Beata Umubyeyi Mairesse est l’autrice de deux recueils de nouvelles, Ejo et Lézardes, publiés en 2015 et 2017, qui lui ont permis de se faire connaître du public. Tous tes enfants dispersés est son premier roman édité (2019). Comme dans ses précédents textes, l’écrivaine franco-rwandaise revient ici sur l’histoire du génocide des Tutsi du Rwanda. Récit polyphonique, le roman entremêle les voix de trois personnages, Immaculata, Blanche et Stokely, trois générations d’une même famille installée entre la France et le Rwanda. Par bien des aspects, ce roman s’avère également partielle- ment autobiographique. Comme ses protagonistes, Beata Umubyeyi Mairesse est originaire de Butare – maintenant Huye – ville qu’elle a fuie avec sa mère en 1994 après y avoir survécu plusieurs mois. Installée à Bordeaux, elle a travaillé dans l’humanitaire.

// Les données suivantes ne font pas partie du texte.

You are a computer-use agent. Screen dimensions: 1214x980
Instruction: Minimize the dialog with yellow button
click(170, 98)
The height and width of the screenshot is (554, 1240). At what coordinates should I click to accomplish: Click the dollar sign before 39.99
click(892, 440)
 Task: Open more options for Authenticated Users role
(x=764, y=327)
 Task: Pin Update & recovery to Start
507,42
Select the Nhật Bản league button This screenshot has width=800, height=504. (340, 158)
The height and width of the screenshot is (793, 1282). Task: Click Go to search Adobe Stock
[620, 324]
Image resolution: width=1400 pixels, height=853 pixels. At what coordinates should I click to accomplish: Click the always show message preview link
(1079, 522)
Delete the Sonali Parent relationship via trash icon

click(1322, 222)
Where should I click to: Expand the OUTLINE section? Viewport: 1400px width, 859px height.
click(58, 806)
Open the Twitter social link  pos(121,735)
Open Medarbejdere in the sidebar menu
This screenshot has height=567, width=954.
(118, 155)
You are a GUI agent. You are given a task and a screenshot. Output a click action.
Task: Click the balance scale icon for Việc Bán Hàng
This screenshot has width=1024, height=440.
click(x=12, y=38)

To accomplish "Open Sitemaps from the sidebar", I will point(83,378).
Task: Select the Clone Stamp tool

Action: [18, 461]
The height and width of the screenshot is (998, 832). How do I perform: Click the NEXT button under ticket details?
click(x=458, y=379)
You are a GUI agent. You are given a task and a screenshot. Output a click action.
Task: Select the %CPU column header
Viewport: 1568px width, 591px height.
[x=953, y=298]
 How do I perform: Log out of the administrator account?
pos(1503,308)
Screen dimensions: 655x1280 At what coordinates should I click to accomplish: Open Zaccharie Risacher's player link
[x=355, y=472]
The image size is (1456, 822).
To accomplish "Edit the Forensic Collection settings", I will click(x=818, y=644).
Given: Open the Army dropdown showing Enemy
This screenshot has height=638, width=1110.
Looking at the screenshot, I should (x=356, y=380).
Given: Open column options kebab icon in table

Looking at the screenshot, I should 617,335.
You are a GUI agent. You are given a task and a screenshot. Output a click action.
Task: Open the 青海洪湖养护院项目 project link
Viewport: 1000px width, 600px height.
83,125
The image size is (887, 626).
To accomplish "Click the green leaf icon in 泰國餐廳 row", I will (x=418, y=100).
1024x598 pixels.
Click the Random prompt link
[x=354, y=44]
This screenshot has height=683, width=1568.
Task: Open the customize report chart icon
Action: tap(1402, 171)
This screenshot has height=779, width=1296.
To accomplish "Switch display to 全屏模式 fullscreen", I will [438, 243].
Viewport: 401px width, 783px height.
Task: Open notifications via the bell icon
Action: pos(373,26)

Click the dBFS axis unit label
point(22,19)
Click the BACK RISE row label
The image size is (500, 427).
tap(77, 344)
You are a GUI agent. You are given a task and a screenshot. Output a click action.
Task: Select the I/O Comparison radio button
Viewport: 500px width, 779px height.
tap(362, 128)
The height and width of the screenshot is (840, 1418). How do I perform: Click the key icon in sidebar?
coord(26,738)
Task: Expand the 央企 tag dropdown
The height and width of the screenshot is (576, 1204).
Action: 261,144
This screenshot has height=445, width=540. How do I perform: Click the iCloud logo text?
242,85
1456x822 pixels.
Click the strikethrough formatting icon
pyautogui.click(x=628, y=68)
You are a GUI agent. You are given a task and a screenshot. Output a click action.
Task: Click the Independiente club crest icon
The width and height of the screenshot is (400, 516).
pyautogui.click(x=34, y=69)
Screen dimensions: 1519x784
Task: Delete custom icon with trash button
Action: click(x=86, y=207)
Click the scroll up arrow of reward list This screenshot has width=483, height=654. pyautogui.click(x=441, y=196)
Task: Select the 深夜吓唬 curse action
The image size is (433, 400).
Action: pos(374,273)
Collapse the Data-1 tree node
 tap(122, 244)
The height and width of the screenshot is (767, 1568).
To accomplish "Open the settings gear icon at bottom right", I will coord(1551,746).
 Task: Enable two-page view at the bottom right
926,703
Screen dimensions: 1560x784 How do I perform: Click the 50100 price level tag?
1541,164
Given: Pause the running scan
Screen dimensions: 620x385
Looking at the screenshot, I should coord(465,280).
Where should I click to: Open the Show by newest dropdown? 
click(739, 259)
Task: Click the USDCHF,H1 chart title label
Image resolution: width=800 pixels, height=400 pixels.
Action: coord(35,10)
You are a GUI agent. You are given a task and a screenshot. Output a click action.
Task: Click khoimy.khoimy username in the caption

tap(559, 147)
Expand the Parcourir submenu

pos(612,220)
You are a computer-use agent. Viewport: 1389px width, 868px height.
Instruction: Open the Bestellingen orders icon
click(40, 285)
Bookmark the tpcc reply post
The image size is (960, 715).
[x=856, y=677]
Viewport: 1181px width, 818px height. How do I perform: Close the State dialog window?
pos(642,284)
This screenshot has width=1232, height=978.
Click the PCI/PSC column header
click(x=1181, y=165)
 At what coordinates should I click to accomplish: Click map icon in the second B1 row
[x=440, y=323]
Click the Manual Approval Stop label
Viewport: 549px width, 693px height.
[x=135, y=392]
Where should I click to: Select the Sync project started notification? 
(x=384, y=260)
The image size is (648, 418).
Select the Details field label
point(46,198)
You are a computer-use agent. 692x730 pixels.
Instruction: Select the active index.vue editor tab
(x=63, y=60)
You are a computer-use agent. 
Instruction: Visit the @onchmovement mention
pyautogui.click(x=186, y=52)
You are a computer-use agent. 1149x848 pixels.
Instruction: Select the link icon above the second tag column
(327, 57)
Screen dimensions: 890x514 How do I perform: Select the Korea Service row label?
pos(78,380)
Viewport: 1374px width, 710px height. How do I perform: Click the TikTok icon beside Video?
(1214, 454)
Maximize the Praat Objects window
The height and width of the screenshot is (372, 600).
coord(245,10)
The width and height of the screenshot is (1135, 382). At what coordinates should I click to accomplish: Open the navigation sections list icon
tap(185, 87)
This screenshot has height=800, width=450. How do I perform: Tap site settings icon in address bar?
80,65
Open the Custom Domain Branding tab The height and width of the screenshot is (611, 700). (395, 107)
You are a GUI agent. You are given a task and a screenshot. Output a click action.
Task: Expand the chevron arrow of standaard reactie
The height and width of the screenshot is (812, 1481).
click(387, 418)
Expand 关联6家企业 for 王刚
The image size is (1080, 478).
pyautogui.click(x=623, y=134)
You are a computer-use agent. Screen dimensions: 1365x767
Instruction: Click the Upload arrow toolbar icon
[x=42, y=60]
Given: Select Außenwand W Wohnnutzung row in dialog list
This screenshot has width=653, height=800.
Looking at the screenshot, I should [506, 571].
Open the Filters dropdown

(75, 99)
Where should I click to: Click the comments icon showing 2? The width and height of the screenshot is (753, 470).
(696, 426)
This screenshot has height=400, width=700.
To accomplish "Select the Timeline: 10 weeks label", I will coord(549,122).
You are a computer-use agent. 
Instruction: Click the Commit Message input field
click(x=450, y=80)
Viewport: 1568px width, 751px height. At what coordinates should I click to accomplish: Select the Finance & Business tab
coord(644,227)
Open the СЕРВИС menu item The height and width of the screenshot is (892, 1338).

Empruntant son titre à l’Évangile selon Jean, l’autrice évoque dans ce livre le destin d’une mère et de sa fille avant et après le génocide. Blanche, jeune femme métisse résidant en France, entretient des relations compliquées avec sa mère restée au Rwanda. La mort de son frère, qui a rendu Immaculata mutique, et la naissance du fils de Blanche, Stokely, vont rapprocher à nouveau les deux femmes et permettre de renouer un dialogue que les événements avaient rompu. Variation sur la mémoire et sa transmission, sur le deuil et le pardon, Tous tes enfants dispersés prend part, au même titre que les romans de Scholastique Mukasonga, de Vénuste Kayimahe ou de Gaël Faye, au tour- nant fictionnel pris par les récits sur le génocide des Tutsi. Alors que la fiction avait donné lieu à plusieurs débats lors de l’initiative « Rwanda : écrire par devoir de mémoire » – auquel, par ailleurs, Beata Umubyeyi Mairesse avait consacré un mémoire – elle est de plus en plus mobilisée par les écrivains pour rendre compte des événements de 1994.
Tous tes enfants dispersés est d’abord le récit du « reprisage » d’une famille et d’un pays, selon la métaphore que l’écrivaine emploie page 129. La plupart des chapitres sont pris en charge à la première personne par l’un des personnages du roman. La narration fait ainsi alterner tour à tour les points de vue, ce qui donne au lecteur un accès aux pensées des différents protagonistes. Cette diffraction de la narration permet à l’autrice de passer outre les non-dits qui hantent les membres de cette famille. Faute de pouvoir dialoguer entre elles, la mère et sa fille s’adressent l’une à l’autre par l’entremise de celui ou de celle qui les lit, lequel devient témoin de leurs fêlures qui sont aussi celles du pays tout entier. Grâce à ce dispositif, l’autrice brosse une histoire intime du Rwanda où chacun des événements ayant conduit à la catastrophe de 1994 s’incarne dans une généalogie personnelle. Le destin d’Immaculata et ses enfants sont dès lors autant de morceaux de ce récit complexe que les personnages peinent eux-mêmes à se transmettre entre eux. C’est ainsi dans le silence que la mère et son fils se réfugient, faute de pouvoir raconter ce qu’ils ont subi. Murés dans leurs souvenirs, les personnages de Beata Umubyeyi Mairesse échouent à verbaliser la catastrophe. Comme le dit en effet un proverbe rwandais, cité en exergue du roman, « Le cou est le couvercle du chagrin ».
Le roman consiste par conséquent également en une réflexion métapoétique sur les pouvoirs du langage et de la littérature. Faisant une grande place au kinyarwanda, l’autrice scrute ce que le génocide a fait à la langue et aux mots. Armes pour certains, en particulier les tueurs, ils se révèlent pour leurs victimes une prison tant ce qu’ils ont vu et vécu reste avant tout de l’ordre de l’indicible, de l’intransmissible. Le génocide a certes été une expérience collective, un déchaînement de violences contre un groupe d’individus, mais il a surtout isolé chacun de ceux qui lui ont survécu. Pourtant, c’est aussi par le langage que chacun parvient à s’extraire de sa souffrance. Mêlant références littéraires et musicales issues aussi bien de la culture rwandaise qu’américaines ou européennes, Beata Umubyeyi Mairesse souligne combien nos émotions peuvent se mouler dans les mots d’autrui. ❚
Beata Umubyeyi Mairesse, 2019, Tous tes enfants dispersés, Paris, Autrement, 256 p.